------ Estratto ------

Quanto al criterio della proporzionalità dei redditi di entrambi i coniugi, è da ritenere, in linea con la giurisprudenza in materia, che non ci si possa limitare ad una rigida comparazione della situazione patrimoniale di ciascun coniuge. E’ stato ritenuto, in particolare, che il successivo arricchimento professionale della madre affidataria non comporta una proporzionale diminuzione del contributo posto a carico dell’altro genitore, tenuto conto che un simile accadimento garantisce al minore un miglior soddisfacimento delle sue esigenze vitali (cfr. Cass., sez. I, 19 dicembre 2006/24 gennaio 2007 n. 1607). E’ stato ritenuto, ancora, che, nel fissare il contributo che ogni genitore è tenuto a versare, per determinare l’importo dell’assegno di mantenimento, non rilevano soltanto le sostanze a disposizione dei due genitori; il giudice del merito, infatti, deve valorizzare anche le le potenzialità reddituali che sono state accertate in capo a ciascuno dei coniugi, tenuto conto delle rispettive capacità di lavoro, professionale o casalingo (cfr. Cass., sez. I, 15 maggio 2009, n. 11291).

Anche con riferimento al criterio delle risorse economiche in sé vanno certamente ravvisati dei correttivi, al fine di ristabilire il criterio di proporzionalità.

Anzitutto vanno considerati gli oneri gravanti sul coniuge astrattamente onerato del versamento del contributo perequativo. Rientrano tra questi certamente gli oneri derivanti da obbligazioni contratte nell’interesse della famiglia: pagamenti di ratei di mutuo, di finanziamenti stipulati per far fronte ad esigenze ordinarie o straordinarie familiari. Vanno considerati, altresì, gli oneri derivanti dalle esigenze di una diversa sistemazione abitativa, sempre che quella prescelta sia proporzionale al proprio reddito e necessitata (non potrebbe trovare tutela, per esempio, la scelta di una soluzione eccessivamente onerosa rispetto alle risorse economiche godute e penalizzante per il mantenimento dei figli minori), e quelli conseguenti ad una diversa situazione familiare. In quest’ottica, per esempio, è stato ritenuto che il giudice non può trascurare di considerare, nel valutare la capacità patrimoniale del genitore, anche gli obblighi di natura economica che incombono per legge sul medesimo genitore per il mantenimento di altro figlio, nato fuori dal matrimonio (cfr. Cass. sez. I, 16 maggio 2005 n. 10197).

------

*Descrizione del problema:*
Rispondi a queste domande sull'estratto dedicato al contributo di mantenimento dei figli.
(a) Secondo l'estratto, il successivo arricchimento professionale della madre affidataria comporta una diminuzione proporzionale del contributo dell'altro genitore?
(b) Quali pagamenti vengono indicati come oneri derivanti da obbligazioni contratte nell'interesse della famiglia?
(c) Quale sentenza della Cassazione viene citata a proposito degli obblighi economici del genitore verso un altro figlio nato fuori dal matrimonio?
I record qui sotto non sono necessari.

------ Voci del dataset ------

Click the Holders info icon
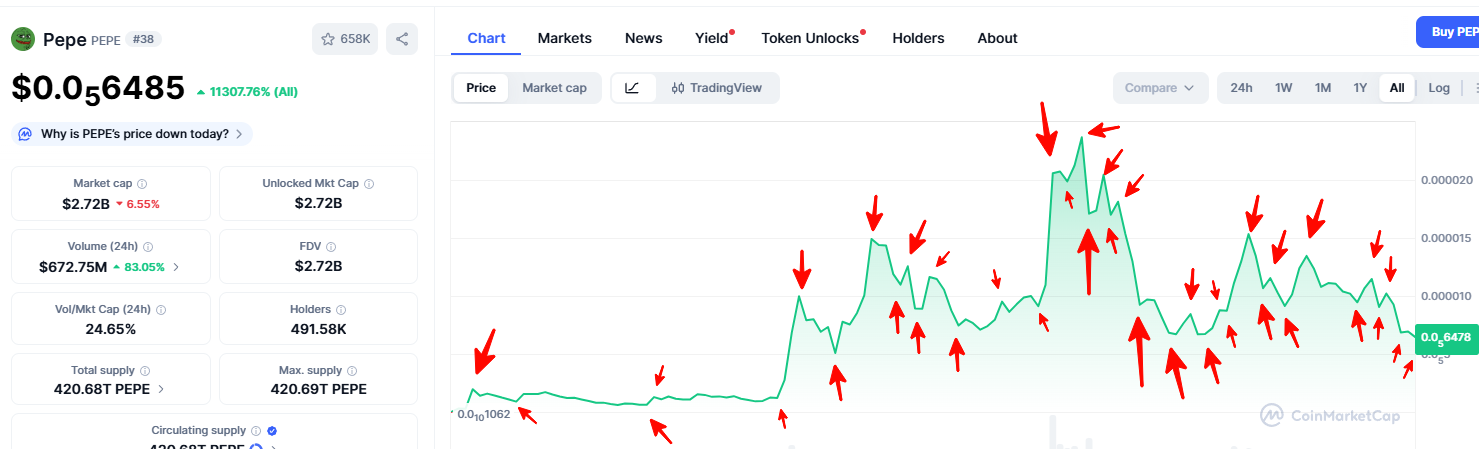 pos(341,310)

------
------ Voci del dataset ------

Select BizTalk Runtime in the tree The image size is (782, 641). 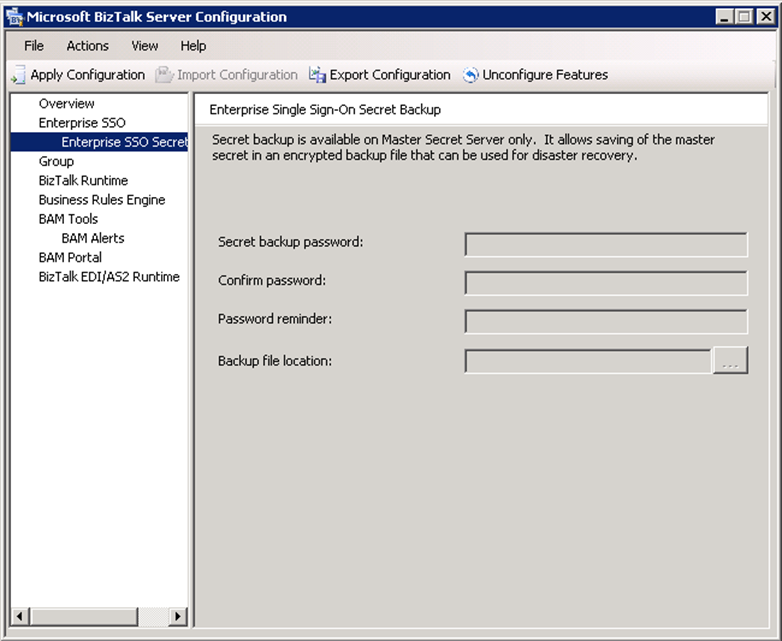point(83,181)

------

*Risposta al compito:*
(a) No, perché quell'arricchimento garantisce al minore un miglior soddisfacimento delle sue esigenze vitali.
(b) I pagamenti di ratei di mutuo e di finanziamenti stipulati per far fronte a esigenze familiari ordinarie o straordinarie.
(c) Cass. sez. I, 16 maggio 2005 n. 10197.